Exercise requirements
Return every line of the listing, exactly as it reads.

Records shown
BEGIN

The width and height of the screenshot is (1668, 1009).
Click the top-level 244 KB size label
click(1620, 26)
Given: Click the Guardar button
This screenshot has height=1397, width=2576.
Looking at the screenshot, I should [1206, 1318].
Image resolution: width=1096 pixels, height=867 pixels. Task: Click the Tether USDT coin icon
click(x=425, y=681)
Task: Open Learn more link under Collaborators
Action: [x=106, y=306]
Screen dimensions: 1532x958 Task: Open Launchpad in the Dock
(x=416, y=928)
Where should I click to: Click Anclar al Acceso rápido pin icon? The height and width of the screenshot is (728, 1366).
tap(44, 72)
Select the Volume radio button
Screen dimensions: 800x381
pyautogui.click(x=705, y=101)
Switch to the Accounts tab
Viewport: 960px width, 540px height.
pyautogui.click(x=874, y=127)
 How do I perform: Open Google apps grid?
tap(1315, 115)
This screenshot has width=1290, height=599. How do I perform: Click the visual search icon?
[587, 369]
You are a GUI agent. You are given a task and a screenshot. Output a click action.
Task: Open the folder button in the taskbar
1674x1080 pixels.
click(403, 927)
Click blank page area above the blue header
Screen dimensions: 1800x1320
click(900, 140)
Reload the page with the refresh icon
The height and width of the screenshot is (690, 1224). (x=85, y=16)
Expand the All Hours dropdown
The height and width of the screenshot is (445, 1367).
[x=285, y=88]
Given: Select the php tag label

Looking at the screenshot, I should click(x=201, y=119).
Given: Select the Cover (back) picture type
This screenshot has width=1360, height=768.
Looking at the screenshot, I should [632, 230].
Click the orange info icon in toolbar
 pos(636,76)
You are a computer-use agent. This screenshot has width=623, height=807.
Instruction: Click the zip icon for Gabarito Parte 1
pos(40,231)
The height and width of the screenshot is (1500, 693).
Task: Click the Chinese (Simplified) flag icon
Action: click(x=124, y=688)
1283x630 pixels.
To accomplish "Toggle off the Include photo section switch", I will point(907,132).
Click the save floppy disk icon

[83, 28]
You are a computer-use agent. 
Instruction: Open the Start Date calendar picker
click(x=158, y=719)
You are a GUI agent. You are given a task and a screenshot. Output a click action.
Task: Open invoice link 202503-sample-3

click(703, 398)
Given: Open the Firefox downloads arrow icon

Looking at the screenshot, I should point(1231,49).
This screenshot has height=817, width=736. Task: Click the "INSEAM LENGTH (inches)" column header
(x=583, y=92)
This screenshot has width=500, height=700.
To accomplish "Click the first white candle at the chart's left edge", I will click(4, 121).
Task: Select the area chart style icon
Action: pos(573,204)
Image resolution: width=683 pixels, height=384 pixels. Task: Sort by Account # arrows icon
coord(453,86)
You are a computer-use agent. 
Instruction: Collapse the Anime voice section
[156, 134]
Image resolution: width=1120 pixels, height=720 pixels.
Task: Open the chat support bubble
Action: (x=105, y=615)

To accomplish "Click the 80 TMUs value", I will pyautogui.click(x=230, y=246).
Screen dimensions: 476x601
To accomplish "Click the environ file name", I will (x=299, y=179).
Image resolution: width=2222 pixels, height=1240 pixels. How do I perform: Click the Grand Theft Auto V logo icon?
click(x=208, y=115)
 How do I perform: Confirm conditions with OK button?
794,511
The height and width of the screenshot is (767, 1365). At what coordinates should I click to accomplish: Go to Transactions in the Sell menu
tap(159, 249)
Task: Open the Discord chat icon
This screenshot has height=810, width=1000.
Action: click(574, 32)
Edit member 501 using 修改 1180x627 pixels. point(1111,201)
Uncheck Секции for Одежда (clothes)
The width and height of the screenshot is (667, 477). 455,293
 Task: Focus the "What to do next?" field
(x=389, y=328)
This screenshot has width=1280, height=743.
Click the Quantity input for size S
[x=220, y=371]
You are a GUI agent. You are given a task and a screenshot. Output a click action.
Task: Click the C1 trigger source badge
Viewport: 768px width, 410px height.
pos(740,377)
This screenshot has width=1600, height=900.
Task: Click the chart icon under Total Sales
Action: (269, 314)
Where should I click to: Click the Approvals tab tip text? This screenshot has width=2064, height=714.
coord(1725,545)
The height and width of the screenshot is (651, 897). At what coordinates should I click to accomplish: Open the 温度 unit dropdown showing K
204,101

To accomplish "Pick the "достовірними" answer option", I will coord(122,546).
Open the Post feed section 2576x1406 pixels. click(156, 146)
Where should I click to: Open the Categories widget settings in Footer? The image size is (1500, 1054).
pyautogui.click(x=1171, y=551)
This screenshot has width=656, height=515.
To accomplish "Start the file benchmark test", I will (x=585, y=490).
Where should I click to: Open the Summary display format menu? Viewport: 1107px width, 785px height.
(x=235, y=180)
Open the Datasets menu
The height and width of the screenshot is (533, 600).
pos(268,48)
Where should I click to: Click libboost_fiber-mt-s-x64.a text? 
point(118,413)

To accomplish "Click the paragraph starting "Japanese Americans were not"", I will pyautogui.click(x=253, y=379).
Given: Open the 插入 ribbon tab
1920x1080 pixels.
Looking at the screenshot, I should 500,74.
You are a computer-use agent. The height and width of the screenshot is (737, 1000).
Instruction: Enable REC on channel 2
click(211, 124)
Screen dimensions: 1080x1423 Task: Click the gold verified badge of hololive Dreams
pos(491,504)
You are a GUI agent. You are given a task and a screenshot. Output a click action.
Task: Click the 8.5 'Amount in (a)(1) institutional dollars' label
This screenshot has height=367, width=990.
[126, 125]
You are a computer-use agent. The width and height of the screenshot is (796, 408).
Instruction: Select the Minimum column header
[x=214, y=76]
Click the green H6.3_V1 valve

END

Solution for this problem
The width and height of the screenshot is (1668, 1009).
Click the top-level 244 KB size label
click(1620, 26)
Given: Click the Guardar button
This screenshot has height=1397, width=2576.
Looking at the screenshot, I should [1206, 1318].
Image resolution: width=1096 pixels, height=867 pixels. Task: Click the Tether USDT coin icon
click(x=425, y=681)
Task: Open Learn more link under Collaborators
Action: [x=106, y=306]
Screen dimensions: 1532x958 Task: Open Launchpad in the Dock
(x=416, y=928)
Where should I click to: Click Anclar al Acceso rápido pin icon? The height and width of the screenshot is (728, 1366).
tap(44, 72)
Select the Volume radio button
Screen dimensions: 800x381
pyautogui.click(x=705, y=101)
Switch to the Accounts tab
Viewport: 960px width, 540px height.
pyautogui.click(x=874, y=127)
 How do I perform: Open Google apps grid?
tap(1315, 115)
This screenshot has width=1290, height=599. How do I perform: Click the visual search icon?
[587, 369]
You are a GUI agent. You are given a task and a screenshot. Output a click action.
Task: Open the folder button in the taskbar
1674x1080 pixels.
click(403, 927)
Click blank page area above the blue header
Screen dimensions: 1800x1320
click(900, 140)
Reload the page with the refresh icon
The height and width of the screenshot is (690, 1224). (x=85, y=16)
Expand the All Hours dropdown
The height and width of the screenshot is (445, 1367).
[x=285, y=88]
Given: Select the php tag label

Looking at the screenshot, I should click(x=201, y=119).
Given: Select the Cover (back) picture type
This screenshot has width=1360, height=768.
Looking at the screenshot, I should [632, 230].
Click the orange info icon in toolbar
 pos(636,76)
You are a computer-use agent. This screenshot has width=623, height=807.
Instruction: Click the zip icon for Gabarito Parte 1
pos(40,231)
The height and width of the screenshot is (1500, 693).
Task: Click the Chinese (Simplified) flag icon
Action: click(x=124, y=688)
1283x630 pixels.
To accomplish "Toggle off the Include photo section switch", I will point(907,132).
Click the save floppy disk icon

[83, 28]
You are a computer-use agent. 
Instruction: Open the Start Date calendar picker
click(x=158, y=719)
You are a GUI agent. You are given a task and a screenshot. Output a click action.
Task: Open invoice link 202503-sample-3

click(703, 398)
Given: Open the Firefox downloads arrow icon

Looking at the screenshot, I should point(1231,49).
This screenshot has height=817, width=736. Task: Click the "INSEAM LENGTH (inches)" column header
(x=583, y=92)
This screenshot has width=500, height=700.
To accomplish "Click the first white candle at the chart's left edge", I will click(4, 121).
Task: Select the area chart style icon
Action: pos(573,204)
Image resolution: width=683 pixels, height=384 pixels. Task: Sort by Account # arrows icon
coord(453,86)
You are a computer-use agent. 
Instruction: Collapse the Anime voice section
[156, 134]
Image resolution: width=1120 pixels, height=720 pixels.
Task: Open the chat support bubble
Action: (x=105, y=615)

To accomplish "Click the 80 TMUs value", I will pyautogui.click(x=230, y=246).
Screen dimensions: 476x601
To accomplish "Click the environ file name", I will (x=299, y=179).
Image resolution: width=2222 pixels, height=1240 pixels. How do I perform: Click the Grand Theft Auto V logo icon?
click(x=208, y=115)
 How do I perform: Confirm conditions with OK button?
794,511
The height and width of the screenshot is (767, 1365). At what coordinates should I click to accomplish: Go to Transactions in the Sell menu
tap(159, 249)
Task: Open the Discord chat icon
This screenshot has height=810, width=1000.
Action: click(574, 32)
Edit member 501 using 修改 1180x627 pixels. point(1111,201)
Uncheck Секции for Одежда (clothes)
The width and height of the screenshot is (667, 477). 455,293
 Task: Focus the "What to do next?" field
(x=389, y=328)
This screenshot has width=1280, height=743.
Click the Quantity input for size S
[x=220, y=371]
You are a GUI agent. You are given a task and a screenshot. Output a click action.
Task: Click the C1 trigger source badge
Viewport: 768px width, 410px height.
pos(740,377)
This screenshot has width=1600, height=900.
Task: Click the chart icon under Total Sales
Action: (269, 314)
Where should I click to: Click the Approvals tab tip text? This screenshot has width=2064, height=714.
coord(1725,545)
The height and width of the screenshot is (651, 897). At what coordinates should I click to accomplish: Open the 温度 unit dropdown showing K
204,101

To accomplish "Pick the "достовірними" answer option", I will coord(122,546).
Open the Post feed section 2576x1406 pixels. click(156, 146)
Where should I click to: Open the Categories widget settings in Footer? The image size is (1500, 1054).
pyautogui.click(x=1171, y=551)
This screenshot has width=656, height=515.
To accomplish "Start the file benchmark test", I will (x=585, y=490).
Where should I click to: Open the Summary display format menu? Viewport: 1107px width, 785px height.
(x=235, y=180)
Open the Datasets menu
The height and width of the screenshot is (533, 600).
pos(268,48)
Where should I click to: Click libboost_fiber-mt-s-x64.a text? 
point(118,413)

To accomplish "Click the paragraph starting "Japanese Americans were not"", I will pyautogui.click(x=253, y=379).
Given: Open the 插入 ribbon tab
1920x1080 pixels.
Looking at the screenshot, I should 500,74.
You are a computer-use agent. The height and width of the screenshot is (737, 1000).
Instruction: Enable REC on channel 2
click(211, 124)
Screen dimensions: 1080x1423 Task: Click the gold verified badge of hololive Dreams
pos(491,504)
You are a GUI agent. You are given a task and a screenshot. Output a click action.
Task: Click the 8.5 'Amount in (a)(1) institutional dollars' label
This screenshot has height=367, width=990.
[126, 125]
You are a computer-use agent. The width and height of the screenshot is (796, 408).
Instruction: Select the Minimum column header
[x=214, y=76]
Click the green H6.3_V1 valve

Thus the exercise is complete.